CASPER, Wyo. — The next full moon is set to occur on Sunday, Oct. 13 but will be visible from Saturday morning through Tuesday morning.
“This will be the Hunter’s Moon, the full Moon after the Harvest Moon,” NASA Program Executive Gordon Johnston explains. “According to the Farmer’s Almanac, with the leaves falling and the deer fattened, it is time to hunt.”
“Since the harvesters have reaped the fields, hunters can easily see the animals that have come out to glean (and the foxes that have come out to prey on them). The earliest use of the term ‘Hunter’s Moon’ cited in the Oxford English Dictionary is from 1710.”
Article continues below...
Other terms for the Hunter’s Moon include:
- Travel Moon
- Dying Grass Moon
- Sanguine Moon
- Blood Moon
- Sharad Purina
- Pavarana with the Boun Suang Huea (boat racing) festival
- Vap Poya and the Thadingyut Festival
Different cultures refer to this full moon according to their traditions.
“This full Moon occurs around the seasonal end of the monsoon rains in the Indian Subcontinent,” Johnston explains. “For Hindus, this full Moon is Sharad Purina, a harvest festival marking the end of the rains.”
“For Buddhists, this full Moon is Pavarana, the end of Vassa, the three-month period of fasting for Buddhist monks tied to the monsoons (Vassa is sometimes given the English names ‘Rains Retreat’ or ‘Buddhist Lent’).”

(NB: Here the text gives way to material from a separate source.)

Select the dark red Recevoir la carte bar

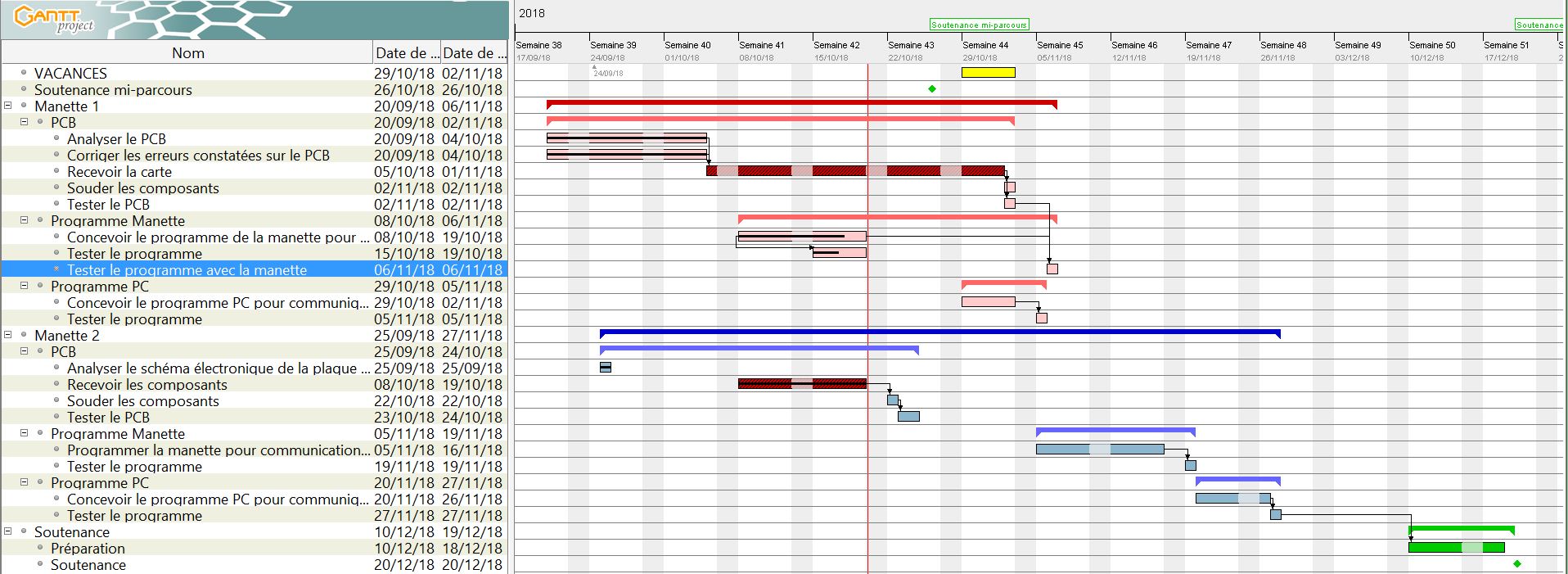coord(854,171)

Some people in Laos celebrate a Boat Racing Festival corresponding to this phase of the Moon.
“In Sri Lanka, this is the Vap Poya, which is followed by the Kathina festival, during which people give gifts to the monks, particularly new robes (so this lunar month is sometimes called the Month of Robes),” Johnston adds. “In Myanmar the celebration of the end of Vassa is the Thadingyut Festival, also know as the Lighting Festival.”
Johnston says that the Maine Farmer’s Almanac collected American Indian terms for full moons in the 1930’s publications.

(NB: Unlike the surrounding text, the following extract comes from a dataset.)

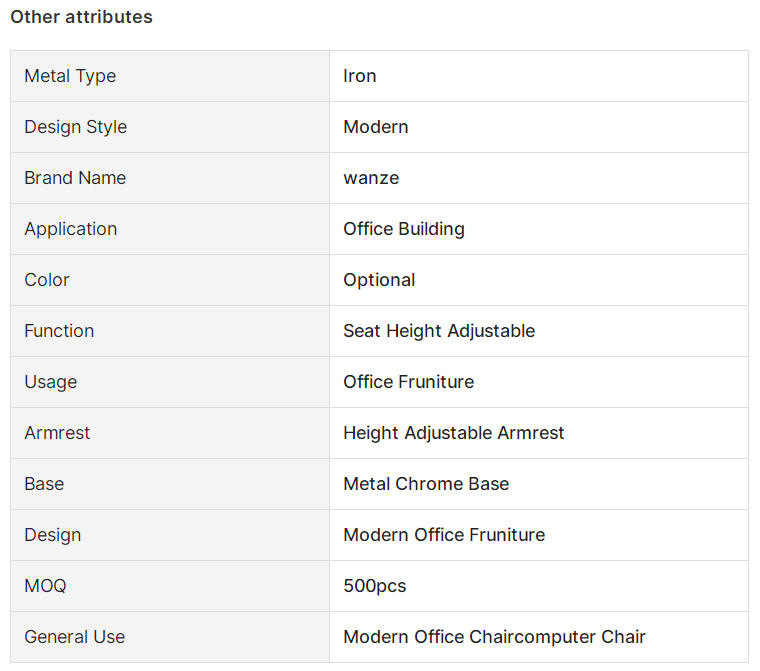Click the Office Fruniture usage value
This screenshot has width=760, height=671.
coord(409,382)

“According to this almanac, names for this full Moon from the Algonquin tribes of what is now the northern and eastern United States include the Travel Moon, the Dying Grass Moon, and the Sanguine or Blood Moon,” Johnston says. “Some sources indicate that the Dying Grass, Sanguine, and Blood Moon are thought to be related to the turning of the leaves and dying back of plants with the start of fall.”
“Others indicate that that the names Sanguine or Blood Moon are associated with hunting and the Hunter’s Moon.”
Johnston says the term “Travel Moon” may come from birds and animals migrating this time of year.
“[T]his name may also refer to the season when the more northern tribes would move down from the mountains for the winter,” he adds. “For example, both the Iroquois and Algonquin would hunt in the Adirondacks in the summertime but would leave for winter.”
Jewish holidays also coincide with the start of this full moon.
“In the Hebrew calendar, this full Moon falls near the start of the Sukkoth holiday, a 7-day holiday tied to the 15th day of the lunar month of Tishrei (the 15th day of a lunar month is always close to if not the same as the day of the full Moon),” Johnston says. “Sukkoth is also known as the Feast of Tabernacles or the Feast of the Ingathering.”
“Sukkoth ties back to both the sheltering of the People of Israel during the 40 years in the wilderness in the Book of Leviticus and a harvest festival in the Book of Exodus. Often for this holiday a temporary hut symbolic of a wilderness shelter is built, and the family eats, sleeps, and spends time in this shelter. This year, the 7-day holiday of Sukkoth starts at sunset on October 13, 2019.”